For media and investors only

Issued: London UK

GlaxoSmithKline plc (LSE/NYSE: GSK) will share new evidence from the pivotal CAPTAIN study exploring the potential for a biomarker-directed approach to determine appropriate inhaled therapy for patients with uncontrolled asthma.
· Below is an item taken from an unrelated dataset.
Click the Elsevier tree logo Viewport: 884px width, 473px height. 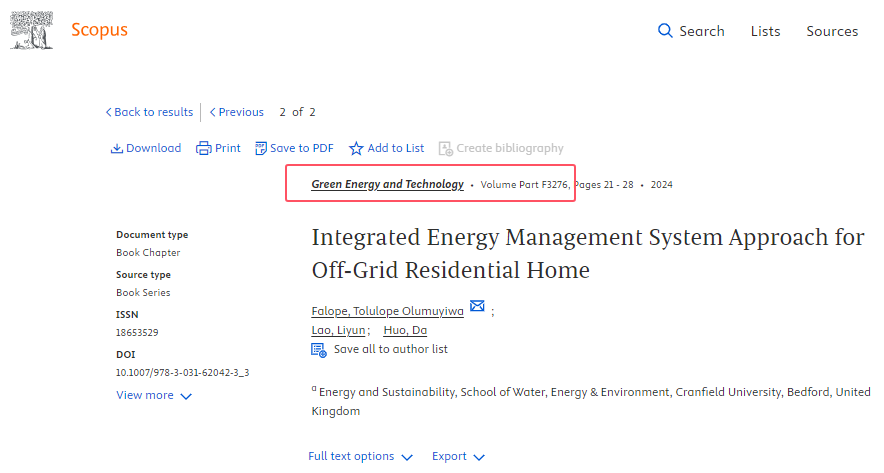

The new sub-analyses will be amongst a range of abstracts GSK is presenting at the American Thoracic Society (ATS) Virtual Conference, 5-10 August 2020, advancing its increasingly personalised approach towards asthma management.

Scientific understanding of the heterogenous nature of asthma is growing, and evidence now suggests that identifying specific ‘treatable traits’ in patients could help predict their response to different types of inhaled therapy, helping healthcare professionals select the right treatment for the right patient.

The CAPTAIN study was designed to evaluate once-daily single inhaler triple therapy as a treatment for adults whose asthma is inadequately controlled despite treatment with maintenance asthma medication. The analyses being presented at ATS provide new insights on triple therapy and the movement towards personalised treatment.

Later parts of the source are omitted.